Just like termites, woodborer beetles are small insects that can fly as adults and lay their eggs in untreated timber, chewing wood as their primary food source. Both these insects can cause serious structural damage in buildings and houses where wood is used. According to Mark Enslin, President of the South African Pest Control Assosciation (SAPCA),  they are bombarded with complaints from consumers who recently purchased a new house only to discover they have an Anobium Punctatum (Common Furniture Beetle) infestation beneath their beautiful hard wood floors. 

For this reason it is of the utmost importance that home owners ensure that they receive an actual Entomological certificate when purchasing a new home.  This is a certificate issued by a registered Wood Destroying Organisms Inspector (WDO) declaring a property to be free from all wood destroying insects and in some cases, dry rot. 

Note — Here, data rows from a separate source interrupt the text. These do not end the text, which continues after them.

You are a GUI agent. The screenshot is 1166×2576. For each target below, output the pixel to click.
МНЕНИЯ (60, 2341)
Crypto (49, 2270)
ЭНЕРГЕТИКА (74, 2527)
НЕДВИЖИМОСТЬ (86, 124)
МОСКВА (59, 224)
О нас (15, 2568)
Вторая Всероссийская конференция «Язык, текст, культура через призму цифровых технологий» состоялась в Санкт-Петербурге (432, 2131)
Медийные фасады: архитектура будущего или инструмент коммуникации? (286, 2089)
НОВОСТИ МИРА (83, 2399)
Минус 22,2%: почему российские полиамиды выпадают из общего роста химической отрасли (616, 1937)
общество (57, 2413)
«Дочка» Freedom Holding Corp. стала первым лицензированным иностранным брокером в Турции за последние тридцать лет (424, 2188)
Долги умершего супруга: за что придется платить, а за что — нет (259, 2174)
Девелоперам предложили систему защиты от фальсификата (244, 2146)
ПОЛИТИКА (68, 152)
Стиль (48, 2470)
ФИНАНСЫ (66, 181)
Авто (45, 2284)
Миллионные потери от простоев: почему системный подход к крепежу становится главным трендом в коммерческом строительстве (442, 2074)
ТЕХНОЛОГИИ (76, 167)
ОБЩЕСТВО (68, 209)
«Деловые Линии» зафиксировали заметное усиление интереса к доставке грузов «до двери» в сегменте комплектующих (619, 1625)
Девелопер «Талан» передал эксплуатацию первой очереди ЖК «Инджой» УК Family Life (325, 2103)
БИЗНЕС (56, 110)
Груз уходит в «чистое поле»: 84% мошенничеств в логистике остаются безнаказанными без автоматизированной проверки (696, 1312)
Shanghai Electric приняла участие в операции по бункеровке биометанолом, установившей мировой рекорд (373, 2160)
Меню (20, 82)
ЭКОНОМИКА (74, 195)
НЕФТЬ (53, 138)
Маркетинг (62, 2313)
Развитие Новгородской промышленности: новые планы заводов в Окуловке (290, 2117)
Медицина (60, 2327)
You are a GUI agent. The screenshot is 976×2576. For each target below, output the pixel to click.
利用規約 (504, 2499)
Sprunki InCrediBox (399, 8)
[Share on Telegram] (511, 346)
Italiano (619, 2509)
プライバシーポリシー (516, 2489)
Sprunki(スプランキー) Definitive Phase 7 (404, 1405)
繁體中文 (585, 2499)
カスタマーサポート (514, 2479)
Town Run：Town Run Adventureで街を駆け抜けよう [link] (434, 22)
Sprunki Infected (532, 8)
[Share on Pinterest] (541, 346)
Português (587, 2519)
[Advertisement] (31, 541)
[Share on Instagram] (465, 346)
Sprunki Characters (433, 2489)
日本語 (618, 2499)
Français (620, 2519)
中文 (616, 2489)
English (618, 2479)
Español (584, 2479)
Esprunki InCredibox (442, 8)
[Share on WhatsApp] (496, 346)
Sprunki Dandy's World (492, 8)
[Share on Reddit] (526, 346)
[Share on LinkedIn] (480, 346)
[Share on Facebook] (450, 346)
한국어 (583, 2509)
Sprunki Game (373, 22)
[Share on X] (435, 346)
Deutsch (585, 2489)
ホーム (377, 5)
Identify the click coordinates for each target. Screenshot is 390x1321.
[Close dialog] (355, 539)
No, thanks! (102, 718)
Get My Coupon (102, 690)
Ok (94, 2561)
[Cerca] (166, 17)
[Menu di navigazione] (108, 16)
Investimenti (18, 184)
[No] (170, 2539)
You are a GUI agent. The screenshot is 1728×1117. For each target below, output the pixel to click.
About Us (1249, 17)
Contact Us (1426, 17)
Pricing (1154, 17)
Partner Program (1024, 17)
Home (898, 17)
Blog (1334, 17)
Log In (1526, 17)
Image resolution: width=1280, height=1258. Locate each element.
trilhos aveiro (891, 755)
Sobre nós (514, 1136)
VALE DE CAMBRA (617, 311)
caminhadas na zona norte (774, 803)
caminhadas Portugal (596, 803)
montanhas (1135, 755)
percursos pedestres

Home owners need to  insist on a comprehensive beetle clause from SAPCA to be added into the deed of sale as an addendum, as it is their legal right. This clause not only covers all wood-destroying organisms of economic significance, but also ensures that the inspection is carried out by a suitably qualified inspectors registered with the Association. 

In addition to the above The South African Wood Preservers Association (SAWPA) is appealing to government to regulate the treatment of timber against such insects as the woodborer beetle and termites. Durable timber is a scarce and expensive commodity, therefore the treatment of timber will ensure that all timber used as building material will be safe and provide a long term life, eliminating the harsh costs due to termite or wood borer beetle damage. The treatment of timber is nothing more than the application of sufficient suitable preservation to the timber so that it will be able to be used on the long term. Proper treatment will enable builders and home owners to design and build their dream homes with confidence without the added fear of being attacked by insects or fungi.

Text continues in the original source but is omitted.